=== Section Start ===

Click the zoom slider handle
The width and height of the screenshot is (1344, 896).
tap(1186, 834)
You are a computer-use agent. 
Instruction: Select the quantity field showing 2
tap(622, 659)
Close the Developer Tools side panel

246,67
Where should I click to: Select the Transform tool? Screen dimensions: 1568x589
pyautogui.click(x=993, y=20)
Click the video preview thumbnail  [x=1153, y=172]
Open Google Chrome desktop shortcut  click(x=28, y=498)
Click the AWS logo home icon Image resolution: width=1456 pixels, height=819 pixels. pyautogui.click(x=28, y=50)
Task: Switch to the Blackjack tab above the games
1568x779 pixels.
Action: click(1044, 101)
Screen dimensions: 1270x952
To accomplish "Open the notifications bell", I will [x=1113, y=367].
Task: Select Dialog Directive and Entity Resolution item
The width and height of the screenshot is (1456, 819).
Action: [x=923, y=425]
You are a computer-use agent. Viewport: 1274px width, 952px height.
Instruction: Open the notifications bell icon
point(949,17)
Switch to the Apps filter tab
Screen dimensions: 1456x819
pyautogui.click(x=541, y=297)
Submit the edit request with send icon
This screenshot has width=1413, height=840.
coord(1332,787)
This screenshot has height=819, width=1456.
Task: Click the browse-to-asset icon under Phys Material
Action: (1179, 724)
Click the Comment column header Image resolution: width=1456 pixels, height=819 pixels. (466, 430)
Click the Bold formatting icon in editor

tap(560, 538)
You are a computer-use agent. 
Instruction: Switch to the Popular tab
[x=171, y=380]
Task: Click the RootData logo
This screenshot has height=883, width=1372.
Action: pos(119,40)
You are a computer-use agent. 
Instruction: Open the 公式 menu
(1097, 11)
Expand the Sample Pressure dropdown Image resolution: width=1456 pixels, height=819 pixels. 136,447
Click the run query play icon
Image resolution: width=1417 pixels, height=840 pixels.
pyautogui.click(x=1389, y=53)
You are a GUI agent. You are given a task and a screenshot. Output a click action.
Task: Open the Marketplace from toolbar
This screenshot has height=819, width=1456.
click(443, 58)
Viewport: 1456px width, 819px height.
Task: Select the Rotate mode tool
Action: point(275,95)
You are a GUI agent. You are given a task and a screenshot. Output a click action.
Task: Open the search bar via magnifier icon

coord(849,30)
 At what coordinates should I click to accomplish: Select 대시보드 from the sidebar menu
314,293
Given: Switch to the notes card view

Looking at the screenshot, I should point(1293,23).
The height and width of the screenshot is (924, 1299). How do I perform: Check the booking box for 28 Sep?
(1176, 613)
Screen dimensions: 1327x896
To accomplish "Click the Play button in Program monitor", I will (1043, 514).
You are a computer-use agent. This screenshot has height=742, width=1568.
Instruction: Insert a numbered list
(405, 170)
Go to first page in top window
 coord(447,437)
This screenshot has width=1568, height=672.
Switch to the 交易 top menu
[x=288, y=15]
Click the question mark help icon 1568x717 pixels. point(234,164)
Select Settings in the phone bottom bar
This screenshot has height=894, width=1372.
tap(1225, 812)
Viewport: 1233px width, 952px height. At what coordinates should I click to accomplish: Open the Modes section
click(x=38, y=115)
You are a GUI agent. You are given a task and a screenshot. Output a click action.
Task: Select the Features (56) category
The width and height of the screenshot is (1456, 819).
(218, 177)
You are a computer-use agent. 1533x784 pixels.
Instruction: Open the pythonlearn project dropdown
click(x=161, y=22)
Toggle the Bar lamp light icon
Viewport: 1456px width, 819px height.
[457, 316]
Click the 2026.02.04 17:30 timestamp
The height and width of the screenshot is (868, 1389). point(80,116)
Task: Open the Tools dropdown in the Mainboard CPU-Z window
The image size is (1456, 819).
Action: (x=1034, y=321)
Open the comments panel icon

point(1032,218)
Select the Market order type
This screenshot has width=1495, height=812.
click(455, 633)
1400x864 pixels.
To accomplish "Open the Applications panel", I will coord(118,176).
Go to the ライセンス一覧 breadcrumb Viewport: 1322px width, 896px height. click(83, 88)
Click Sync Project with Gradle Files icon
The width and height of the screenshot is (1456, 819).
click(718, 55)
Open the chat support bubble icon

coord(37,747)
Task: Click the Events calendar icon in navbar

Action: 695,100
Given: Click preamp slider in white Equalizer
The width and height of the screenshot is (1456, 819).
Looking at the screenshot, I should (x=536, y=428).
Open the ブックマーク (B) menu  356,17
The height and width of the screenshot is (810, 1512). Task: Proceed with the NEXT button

=== Section End ===

#### EXERCISE
Write out the whole listing again. Match it word for word.

#### SOLUTION
Click the zoom slider handle
The width and height of the screenshot is (1344, 896).
tap(1186, 834)
You are a computer-use agent. 
Instruction: Select the quantity field showing 2
tap(622, 659)
Close the Developer Tools side panel

246,67
Where should I click to: Select the Transform tool? Screen dimensions: 1568x589
pyautogui.click(x=993, y=20)
Click the video preview thumbnail  [x=1153, y=172]
Open Google Chrome desktop shortcut  click(x=28, y=498)
Click the AWS logo home icon Image resolution: width=1456 pixels, height=819 pixels. pyautogui.click(x=28, y=50)
Task: Switch to the Blackjack tab above the games
1568x779 pixels.
Action: click(1044, 101)
Screen dimensions: 1270x952
To accomplish "Open the notifications bell", I will [x=1113, y=367].
Task: Select Dialog Directive and Entity Resolution item
The width and height of the screenshot is (1456, 819).
Action: [x=923, y=425]
You are a computer-use agent. Viewport: 1274px width, 952px height.
Instruction: Open the notifications bell icon
point(949,17)
Switch to the Apps filter tab
Screen dimensions: 1456x819
pyautogui.click(x=541, y=297)
Submit the edit request with send icon
This screenshot has width=1413, height=840.
coord(1332,787)
This screenshot has height=819, width=1456.
Task: Click the browse-to-asset icon under Phys Material
Action: (1179, 724)
Click the Comment column header Image resolution: width=1456 pixels, height=819 pixels. (466, 430)
Click the Bold formatting icon in editor

tap(560, 538)
You are a computer-use agent. 
Instruction: Switch to the Popular tab
[x=171, y=380]
Task: Click the RootData logo
This screenshot has height=883, width=1372.
Action: pos(119,40)
You are a computer-use agent. 
Instruction: Open the 公式 menu
(1097, 11)
Expand the Sample Pressure dropdown Image resolution: width=1456 pixels, height=819 pixels. 136,447
Click the run query play icon
Image resolution: width=1417 pixels, height=840 pixels.
pyautogui.click(x=1389, y=53)
You are a GUI agent. You are given a task and a screenshot. Output a click action.
Task: Open the Marketplace from toolbar
This screenshot has height=819, width=1456.
click(443, 58)
Viewport: 1456px width, 819px height.
Task: Select the Rotate mode tool
Action: point(275,95)
You are a GUI agent. You are given a task and a screenshot. Output a click action.
Task: Open the search bar via magnifier icon

coord(849,30)
 At what coordinates should I click to accomplish: Select 대시보드 from the sidebar menu
314,293
Given: Switch to the notes card view

Looking at the screenshot, I should point(1293,23).
The height and width of the screenshot is (924, 1299). How do I perform: Check the booking box for 28 Sep?
(1176, 613)
Screen dimensions: 1327x896
To accomplish "Click the Play button in Program monitor", I will (1043, 514).
You are a computer-use agent. This screenshot has height=742, width=1568.
Instruction: Insert a numbered list
(405, 170)
Go to first page in top window
 coord(447,437)
This screenshot has width=1568, height=672.
Switch to the 交易 top menu
[x=288, y=15]
Click the question mark help icon 1568x717 pixels. point(234,164)
Select Settings in the phone bottom bar
This screenshot has height=894, width=1372.
tap(1225, 812)
Viewport: 1233px width, 952px height. At what coordinates should I click to accomplish: Open the Modes section
click(x=38, y=115)
You are a GUI agent. You are given a task and a screenshot. Output a click action.
Task: Select the Features (56) category
The width and height of the screenshot is (1456, 819).
(218, 177)
You are a computer-use agent. 1533x784 pixels.
Instruction: Open the pythonlearn project dropdown
click(x=161, y=22)
Toggle the Bar lamp light icon
Viewport: 1456px width, 819px height.
[457, 316]
Click the 2026.02.04 17:30 timestamp
The height and width of the screenshot is (868, 1389). point(80,116)
Task: Open the Tools dropdown in the Mainboard CPU-Z window
The image size is (1456, 819).
Action: (x=1034, y=321)
Open the comments panel icon

point(1032,218)
Select the Market order type
This screenshot has width=1495, height=812.
click(455, 633)
1400x864 pixels.
To accomplish "Open the Applications panel", I will coord(118,176).
Go to the ライセンス一覧 breadcrumb Viewport: 1322px width, 896px height. click(83, 88)
Click Sync Project with Gradle Files icon
The width and height of the screenshot is (1456, 819).
click(718, 55)
Open the chat support bubble icon

coord(37,747)
Task: Click the Events calendar icon in navbar

Action: 695,100
Given: Click preamp slider in white Equalizer
The width and height of the screenshot is (1456, 819).
Looking at the screenshot, I should (x=536, y=428).
Open the ブックマーク (B) menu  356,17
The height and width of the screenshot is (810, 1512). Task: Proceed with the NEXT button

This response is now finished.